SA : Il n’avait plus tellement d’influence sur la logistique et l’organisation des attentats. D’abord parce que son expertise en matière de sécurité et de forces armées était limitée. Cette partie des opérations était plutôt prise en charge par des assistants, comme Abou Yahya al-Libi. Ensuite, parce que sur le plan logistique, il était devancé par Ayman al-Zawahiri, un homme plus cérébral et idéologue.

Plusieurs voient d’ailleurs ce dernier comme le successeur de Ben Laden.

P-A C : Mais Ayman al-Zawahiri n’a pas le charisme et la stature de Ben Laden. Ceux qui se sont joints à Al-Qaïda en prêtant allégeance à Ben Laden vont peut-être songer à partir. De plus, avec la disparition probable de l’apport monétaire de Ben Laden, il va sans doute y avoir des problèmes d’organisation.

SA :Comme ça arrive toujours dans ce genre de mouvance, la disparition du leader laisse place à la zizanie et aux chicanes. La mort de Ben Laden pourrait ouvrir la voie à des conflits internes teintés de régionalisme, entre gens du Yémen et du Maghreb, par exemple.

Laisse-t-il Al-Qaïda en meilleure ou en moins bonne position qu’il y a 10 ans ?

P-A C : Le 11 septembre 2001, c’était le « sommet » de la carrière d’Al-Qaïda. L’organisation était à son apogée. Depuis, son influence a beaucoup diminué. Dans les faits, Ben Laden ne faisait plus grand-chose, et Al-Qaïda non plus. Ce sont les talibans qui abattent tout le travail en Afghanistan et au Pakistan.

SA : Faute de pouvoir atteindre des cibles américaines et militaires, Al-Qaïda a commencé il y a quelque temps à s’en prendre à des cibles « molles », comme les sites touristiques. Ça a terni l’image de l’Islam et nui aux intérêts des sociétés arabes. Il y a, là-bas, une prise de conscience du fait que les dommages et dégâts de l’approche « benladenienne » ont surpassé les bienfaits qu’on pouvait en tirer.

Un nouveau chef, même s’il réussissait des attentats spectaculaires dépassant ceux du 11 septembre 2001, n’arriverait probablement pas à soulever la foule et à regagner les esprits des musulmans.

Maintenant que l’ennemi numéro un est tombé, que feront les Américains : intensifier la lutte contre le terrorisme ou plutôt relâcher un peu les efforts ?

P-A C : La mort d’Oussama Ben Laden ne viendra pas changer quoi que ce soit à l’image d’Obama dans les pays arabes.

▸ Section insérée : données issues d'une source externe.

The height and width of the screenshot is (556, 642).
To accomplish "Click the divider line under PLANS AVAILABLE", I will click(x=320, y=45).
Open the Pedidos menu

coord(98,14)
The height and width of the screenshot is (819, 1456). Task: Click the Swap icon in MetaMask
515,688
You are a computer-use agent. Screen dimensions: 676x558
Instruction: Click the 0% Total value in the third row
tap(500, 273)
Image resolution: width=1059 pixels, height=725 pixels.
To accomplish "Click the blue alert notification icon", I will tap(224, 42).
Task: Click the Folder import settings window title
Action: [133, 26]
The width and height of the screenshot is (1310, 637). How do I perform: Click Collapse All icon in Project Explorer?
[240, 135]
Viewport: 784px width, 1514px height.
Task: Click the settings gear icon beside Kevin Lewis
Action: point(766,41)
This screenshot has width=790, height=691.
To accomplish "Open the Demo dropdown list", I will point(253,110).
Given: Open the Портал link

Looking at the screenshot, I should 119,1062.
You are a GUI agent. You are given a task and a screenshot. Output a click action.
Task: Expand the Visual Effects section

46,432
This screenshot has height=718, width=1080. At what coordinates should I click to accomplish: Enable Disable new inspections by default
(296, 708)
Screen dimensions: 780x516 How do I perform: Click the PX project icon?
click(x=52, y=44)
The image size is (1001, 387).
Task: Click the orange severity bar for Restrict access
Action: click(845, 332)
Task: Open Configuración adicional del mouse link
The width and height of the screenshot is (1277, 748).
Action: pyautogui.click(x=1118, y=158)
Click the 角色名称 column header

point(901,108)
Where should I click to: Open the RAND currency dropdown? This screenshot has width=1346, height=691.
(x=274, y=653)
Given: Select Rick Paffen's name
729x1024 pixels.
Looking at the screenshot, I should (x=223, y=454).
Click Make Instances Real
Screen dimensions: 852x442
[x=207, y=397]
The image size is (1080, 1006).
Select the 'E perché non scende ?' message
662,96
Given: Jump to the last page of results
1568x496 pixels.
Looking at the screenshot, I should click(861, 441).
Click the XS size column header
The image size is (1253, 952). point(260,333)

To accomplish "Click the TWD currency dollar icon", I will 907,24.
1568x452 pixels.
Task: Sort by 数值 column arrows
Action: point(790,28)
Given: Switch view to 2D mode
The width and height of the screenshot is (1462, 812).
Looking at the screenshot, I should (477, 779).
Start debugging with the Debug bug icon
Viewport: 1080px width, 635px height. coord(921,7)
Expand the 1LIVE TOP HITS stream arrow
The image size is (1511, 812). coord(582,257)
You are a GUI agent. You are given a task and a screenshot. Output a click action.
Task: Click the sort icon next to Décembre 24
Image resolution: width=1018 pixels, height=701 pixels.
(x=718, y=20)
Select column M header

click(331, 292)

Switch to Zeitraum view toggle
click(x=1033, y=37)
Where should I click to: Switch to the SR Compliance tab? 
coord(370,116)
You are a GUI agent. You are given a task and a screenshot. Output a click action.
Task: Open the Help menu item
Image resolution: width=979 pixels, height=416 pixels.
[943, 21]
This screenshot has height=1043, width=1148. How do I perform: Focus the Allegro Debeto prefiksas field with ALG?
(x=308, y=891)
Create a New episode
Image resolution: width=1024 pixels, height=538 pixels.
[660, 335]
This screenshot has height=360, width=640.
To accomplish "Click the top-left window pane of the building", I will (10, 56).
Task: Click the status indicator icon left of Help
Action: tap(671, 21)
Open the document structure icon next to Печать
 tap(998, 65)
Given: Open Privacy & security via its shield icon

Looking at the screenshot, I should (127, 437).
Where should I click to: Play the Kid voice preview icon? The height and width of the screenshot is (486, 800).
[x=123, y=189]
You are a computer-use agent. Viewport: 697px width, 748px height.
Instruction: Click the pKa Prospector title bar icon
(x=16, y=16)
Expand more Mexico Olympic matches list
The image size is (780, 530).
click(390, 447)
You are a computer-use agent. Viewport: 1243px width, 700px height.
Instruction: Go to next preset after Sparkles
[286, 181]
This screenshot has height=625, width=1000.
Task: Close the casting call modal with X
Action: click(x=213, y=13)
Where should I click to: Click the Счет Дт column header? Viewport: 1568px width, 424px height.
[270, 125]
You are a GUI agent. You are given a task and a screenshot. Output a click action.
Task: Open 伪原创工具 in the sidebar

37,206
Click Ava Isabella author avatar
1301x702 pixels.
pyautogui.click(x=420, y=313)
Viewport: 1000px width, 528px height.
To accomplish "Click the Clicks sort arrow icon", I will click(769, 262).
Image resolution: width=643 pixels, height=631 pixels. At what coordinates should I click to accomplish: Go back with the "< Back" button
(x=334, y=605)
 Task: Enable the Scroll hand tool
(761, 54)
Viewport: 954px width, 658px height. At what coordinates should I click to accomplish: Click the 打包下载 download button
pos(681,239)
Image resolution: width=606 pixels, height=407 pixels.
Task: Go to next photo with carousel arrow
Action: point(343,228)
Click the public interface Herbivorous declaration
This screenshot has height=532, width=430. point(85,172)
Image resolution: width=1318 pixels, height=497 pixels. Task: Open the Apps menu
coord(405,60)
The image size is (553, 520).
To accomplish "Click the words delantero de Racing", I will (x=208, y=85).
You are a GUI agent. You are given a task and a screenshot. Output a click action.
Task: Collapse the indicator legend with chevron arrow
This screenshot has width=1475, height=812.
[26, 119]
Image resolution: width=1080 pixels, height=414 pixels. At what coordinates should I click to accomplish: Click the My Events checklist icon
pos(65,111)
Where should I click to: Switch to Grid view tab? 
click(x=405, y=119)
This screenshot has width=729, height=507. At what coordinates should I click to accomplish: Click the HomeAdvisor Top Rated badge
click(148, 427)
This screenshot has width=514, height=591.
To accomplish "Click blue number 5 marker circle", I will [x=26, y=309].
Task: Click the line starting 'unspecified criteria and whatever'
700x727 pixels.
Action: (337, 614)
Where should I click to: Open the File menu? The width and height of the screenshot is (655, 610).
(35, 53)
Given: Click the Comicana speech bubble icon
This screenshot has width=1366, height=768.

Oui, l’antiaméricanisme y est populaire, mais les actions et l’idéologie d’Al-Qaïda ne sont pas approuvées par la majorité. Il est peu probable que l’on voie des réactions négatives venant du monde arabe.

En ce moment, les ambassades et les consulats sont sur les dents. On craint des attentats. Mais à long terme, je crois qu’Obama va en profiter pour concrétiser sa promesse de se retirer d’Afghanistan en juillet 2011. Ça lui fournit une occasion en or.

Cette guerre est perdue, et la décision de se retirer est chaque jour plus difficile à prendre. Il y a ici quelque chose qui atténuerait l’image d’une défaite.

SA : Obama a amené au Moyen-Orient une nouvelle approche qui n’est pas celle de l’incursion militaire directe, mais plutôt du soutien moral et politique des changements. Avec la mort de Ben Laden, les Américains vont pouvoir se retirer un peu et continuer à limiter leurs interventions militaires.